Although leprosy was particularly common in 16th century Europe, the disfiguring infectious disease was documented long before. It persists in some parts of the world even today, though the reasons for its rising and waning prevalence over time — and its historical origins — are not well understood.

"Characterization and geographic association of the most ancestral strains are crucial for deciphering leprosy's exact origin," cofirst author Verena Schuenemann, an archeological sciences researcher at the University of Tübingen and University of Zurich, said in a statement. "While we have some written records of leprosy cases that predate the Common Era, none of these have yet been confirmed on a molecular level."

For a paper appearing in Science in 2013, Krause and his colleagues compared genome sequence patterns in five medieval leprosy pathogens with those present in 11 modern M. leprae strains, uncovering several M. leprae branches despite general genomic conservation over time. In a paper published in Nature Communications earlier this month, on the other hand, members of the same team focused on the human side of the equation, describing human leukocyte antigen alleles suspected of influencing medieval individuals' susceptibility to the disfiguring infectious disease.

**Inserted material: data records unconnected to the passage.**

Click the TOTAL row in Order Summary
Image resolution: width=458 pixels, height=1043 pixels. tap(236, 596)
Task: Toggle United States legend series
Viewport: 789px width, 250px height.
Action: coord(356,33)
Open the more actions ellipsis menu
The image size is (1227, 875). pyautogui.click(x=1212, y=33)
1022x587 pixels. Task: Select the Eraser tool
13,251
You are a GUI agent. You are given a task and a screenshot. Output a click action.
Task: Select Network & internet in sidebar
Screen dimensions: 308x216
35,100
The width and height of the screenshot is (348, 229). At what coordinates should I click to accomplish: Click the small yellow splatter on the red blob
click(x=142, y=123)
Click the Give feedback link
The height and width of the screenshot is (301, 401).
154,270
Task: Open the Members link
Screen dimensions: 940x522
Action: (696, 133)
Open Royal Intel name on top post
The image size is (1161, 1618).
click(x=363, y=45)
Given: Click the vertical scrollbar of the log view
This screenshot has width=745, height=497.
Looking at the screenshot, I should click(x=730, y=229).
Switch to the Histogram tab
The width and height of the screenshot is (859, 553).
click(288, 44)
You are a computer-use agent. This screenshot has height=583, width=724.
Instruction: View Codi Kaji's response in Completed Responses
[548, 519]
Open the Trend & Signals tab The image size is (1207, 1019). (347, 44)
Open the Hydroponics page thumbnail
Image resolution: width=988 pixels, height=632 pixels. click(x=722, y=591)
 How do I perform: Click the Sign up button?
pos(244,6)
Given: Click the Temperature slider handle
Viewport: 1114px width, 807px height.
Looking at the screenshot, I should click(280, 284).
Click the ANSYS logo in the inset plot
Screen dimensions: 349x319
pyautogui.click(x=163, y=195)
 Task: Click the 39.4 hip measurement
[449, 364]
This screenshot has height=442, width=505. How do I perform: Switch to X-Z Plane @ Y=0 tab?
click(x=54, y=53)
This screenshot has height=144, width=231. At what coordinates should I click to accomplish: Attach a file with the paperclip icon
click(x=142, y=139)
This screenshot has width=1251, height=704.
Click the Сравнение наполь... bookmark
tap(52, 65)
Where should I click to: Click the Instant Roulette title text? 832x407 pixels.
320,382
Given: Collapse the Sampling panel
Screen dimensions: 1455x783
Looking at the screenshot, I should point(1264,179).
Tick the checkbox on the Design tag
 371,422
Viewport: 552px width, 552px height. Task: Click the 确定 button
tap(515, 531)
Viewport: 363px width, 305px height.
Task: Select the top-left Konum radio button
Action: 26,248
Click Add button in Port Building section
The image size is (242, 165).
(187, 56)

For this new study, the team used PCR, shotgun sequencing, or bead capture sequencing to screen for M. leprae DNA in dozens of skeletal samples from sites in Denmark, Italy, Hungary, the Czech Republic, and the UK that showed signs of potential leprosy infection, including skeletal deformities.

By doing whole-genome enrichment and sequencing on the M. leprae-positive samples, the researchers successfully generated at least sevenfold average coverage for 10 of the European pathogens, ranging in age from about 700 to more than 1,500 years old.

Their phylogenetic analysis — which included the newly sequenced strains, sequences for seven medieval M. leprae isolates analyzed in the past, and 142 modern leprosy genomes — led to more than 3,100 SNPs.

Each of the four isolates from the early medieval period fell into its own branch, the team noted, while three more M. leprae branches were unearthed at a Danish cemetery with remains from the more recent high medieval period, significantly boosting the diversity of leprosy strains identified in Europe during this stretch of history.

"The resulting more complex picture of the past phylogeography of leprosy in Europe impacts current phylogeographical models of M. leprae dissemination," the authors wrote, noting that the current findings "highlight how studying ancient M. leprae strains improves understanding the history of leprosy worldwide."